Nucléaire: la Commission européenne autorise les aides d’Etat au Royaume Uni

La Commission européenne a autorisé le Royaume-Uni à mettre en place un mécanisme de soutien pour la construction de deux réacteurs nucléaires EPR à Hinkley Point. La décision est une étape importante avant la constitution du consortium qui réunit entre autres EDF, AREVA, et deux électriciens chinois (CGN et CNNC).  La Commission juge les mécanismes de soutien britanniques conformes au droit européen de la concurrence.
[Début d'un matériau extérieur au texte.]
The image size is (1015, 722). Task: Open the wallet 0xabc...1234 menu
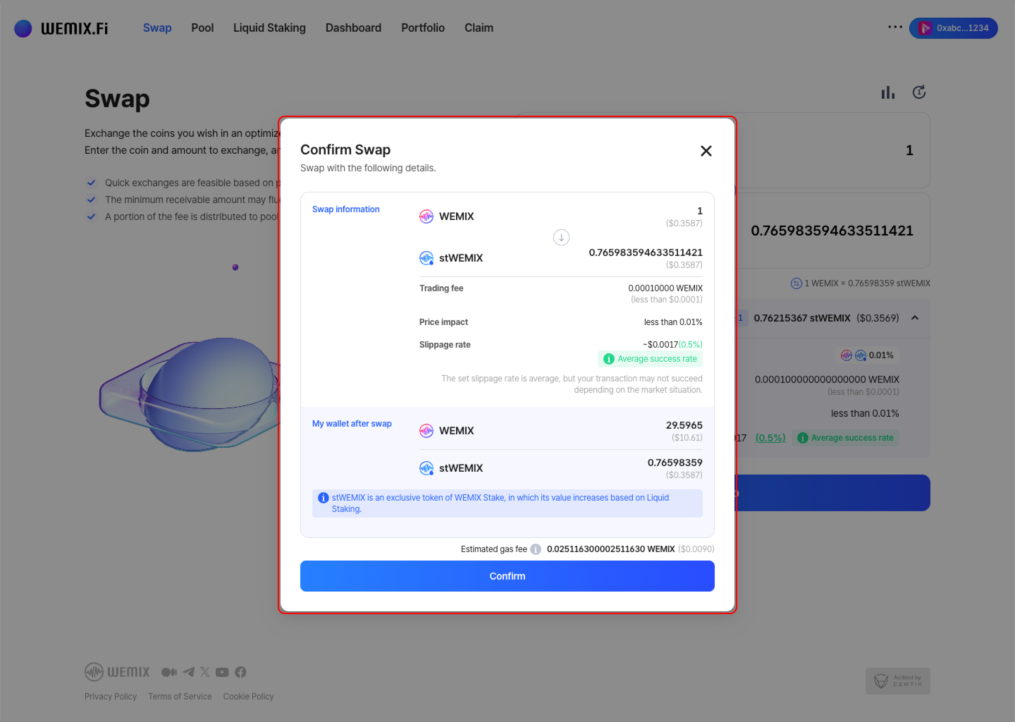point(953,28)
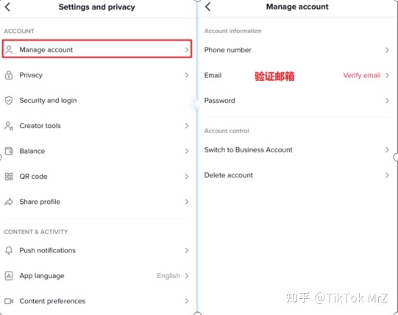Click the Security and login shield icon

pos(9,100)
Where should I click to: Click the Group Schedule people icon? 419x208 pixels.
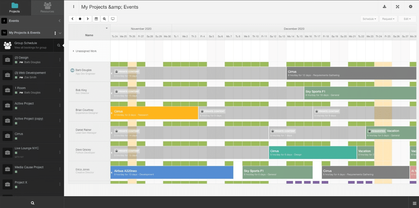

Le dispositif apporte des solutions innovantes pour des projets qui nécessitent des apports en capital importants, avec des retours sur investissement sur des temps longs.

La Commission européenne rappelle que, d’après les traités européens, les Etats membres sont libres de déterminer leur mix énergétique. Le projet de Hinkley Point représente un investissement de 19 milliards d’euros pour des réacteurs qui seront exploités pendant 60 ans et fourniront 7 % de l’électricité du pays. « Ce mécanisme pourrait intéresser d’autres pays qui souhaitent développer l’énergie nucléaire. Actuellement, plus de 20 nouveaux réacteurs sont en projet dans l’Union européenne. » Valérie Faudon, Déléguée générale de la SFEN.
Le Royaume-Uni a choisi la complémentarité nucléaire et renouvelables pour son futur mix énergétique bas carbone. Avec 131 réacteurs en Europe, l’énergie nucléaire assure aujourd’hui 28 % de l’électricité et 55 % de l’électricité bas carbone de l’Union européenne. « Pour réduire la part des énergies carbonées, le gouvernement britannique a fait le choix pour l’avenir de la complémentarité entre le nucléaire et l’éolien. Hinkley Point est le premier chantier de réacteur depuis 20 ans au Royaume-Uni. » Valérie Faudon.